Better Visibility with New vSAN Metrics in vR Ops 7.0

Infrastructure analytics helps to provide meaning and insight in the effort to make smarter decisions in the data center. Yet it can only do so if the right data is measured, from the right location, and in the right way. Infrastructure analytics has historically been difficult in part to these three data collection variables being inconsistent. It is one of the many reasons why vRealize Operations (vR Ops) excels at data center visibility and infrastructure analytics. vR Ops provides a common monitoring and management substrate that fetches the right data from a common data collector: the hypervisor.
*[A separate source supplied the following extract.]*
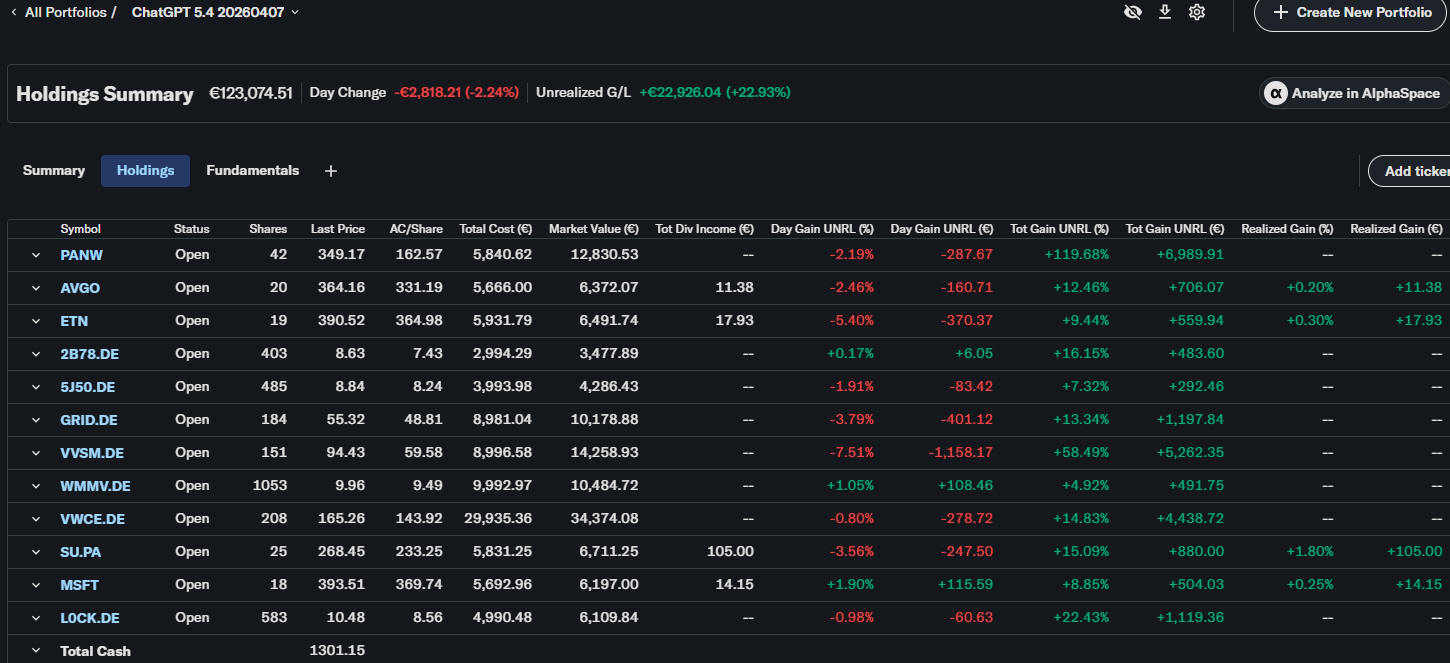The width and height of the screenshot is (1450, 663).
Task: Expand the MSFT row chevron
Action: 36,585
vRealize Operations and vSAN continue in the march forward to provide all new levels of intelligence. The introduction of vR Ops 7.0 has given data center administrators running vSAN full awareness of vSAN stretched clusters. The improved visibility doesn’t stop there. Let’s look at a few more improvements introduced into vR Ops 7.0 that will be of interest to administrators running environments powered by vSAN.

Resynchronization Status

The latest edition of vRealize Operations improves visibility into resynchronization activities. One way of doing this is to provide a simple status indicator that allows for at-a-glance checks to see if resynchronizations are currently running on a cluster. Resynchronizations are a per-cluster activity, and as Figure 1 shows, an administrator can quickly see the status on the respective clusters.

vR Ops 7.0

Figure 1. Resynchronization status of multiple vSAN clusters

Resynchronization Burn Down Rates

While resynchronization status indicators are nice, they are limited to the current condition of the cluster. vR Ops 7.0 now provides burn down rates for resynchronization activity over the course of time. Measuring a burn down rate helps provide the context in a way that can be difficult to understand using simple resynchronization throughput statistics found in the vSAN performance service in vCenter. A burn down graph for resynchronization activity provides an understanding of the extent of data queued for resynchronization, how far along the process is, and a trajectory toward completion. Most importantly, it measures this at the cluster level, eliminating the need to gather this data on a per-host basis to determine the activity across the entire cluster.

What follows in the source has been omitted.